"Abbiamo comunque apprezzato l'articolo, perché in esso si evidenzia il lavoro svolto nei gruppi scout sul tema della mafia e delle vittime innocenti della mafia"

Presidio Libera: «Ci auguriamo che fondo Messer Mauro diventi presto bene pubblico»

La rettifica all’articolo pubblicato nei giorni scorsi: “Quel fondo confiscato non è gestito da noi”

Attualità
Molfetta lunedì 16 aprile 2018
di La Redazione
"Libera" © Palma Salvemini

Riceviamo e pubblichiamo la richiesta di rettifica del presidio "Libera" di Molfetta.

"Il Presidio Libera di Molfetta chiede che venga pubblicata sul vostro giornale la rettifica all’articolo dal titolo "Speciali giochi antimafia: l'idea vincente degli scout molfettesi".

In tale articolo, infatti, si afferma erroneamente che il fondo confiscato in contrada Messer Mauro (luogo in cui si è svolto l'evento raccontato dall'articolo) è gestito dal Presidio Libera di Molfetta.

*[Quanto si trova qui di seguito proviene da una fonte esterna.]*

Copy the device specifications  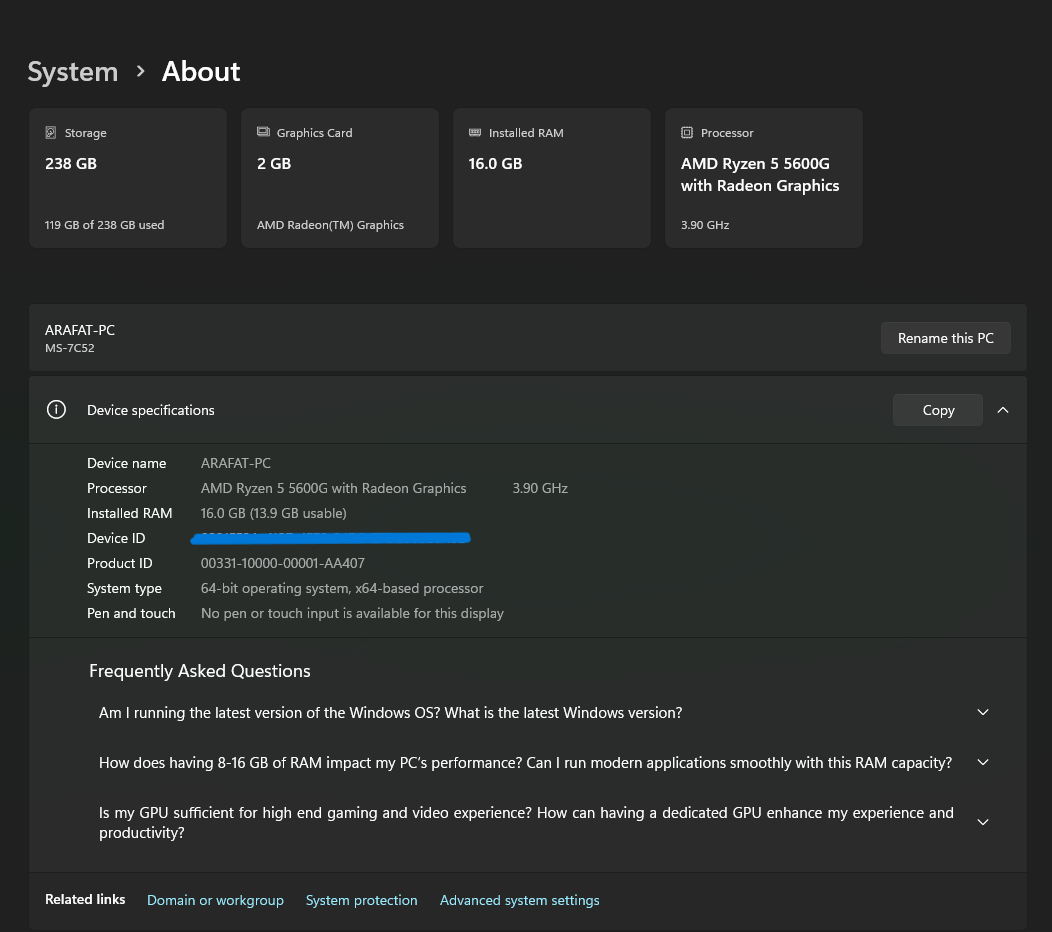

Abbiamo comunque apprezzato l'articolo, perché in esso si evidenzia il lavoro svolto nei gruppi scout sul tema della mafia e delle vittime innocenti della mafia.

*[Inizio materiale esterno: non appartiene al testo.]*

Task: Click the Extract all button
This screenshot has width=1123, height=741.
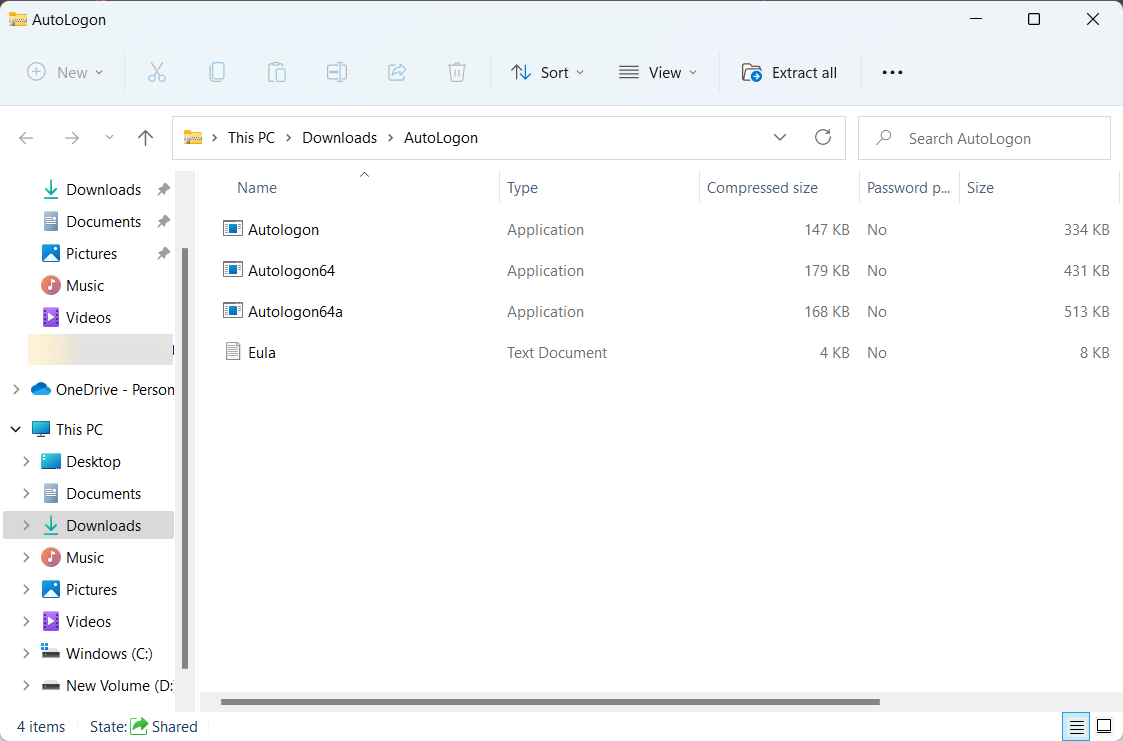Action: [x=789, y=71]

Il fatto che il percorso sia stato concluso con delle attività all’aperto in quel fondo ci conferma che i beni, frutto di attività illegali, non solo devono essere confiscati ma anche restituiti in tempi ragionevoli alla comunità, perché se ne faccia un uso sociale, come prevede la legge Rognoni - La Torre.

I cinque beni confiscati nel territorio molfettese sono divenuti patrimonio cittadino sin dal lontano 2001.

Nel 2013 si è svolta una biciclettata al fondo con la partecipazione dell'amministrazione allora in carica. Inoltre, nel luglio 2015 era stata prevista l’intitolazione al sindaco Gianni Carnicella (come leggibile sul pannello installato presso il fondo), ma l’evento e la formalizzazione di tale atto non sono mai avvenuti, purtroppo, per cause impreviste.

Ci auguriamo che l’attuale amministrazione cittadina riprenda l’idea di realizzare questo evento e inserisca la cura del fondo nella normale manutenzione dei beni pubblici".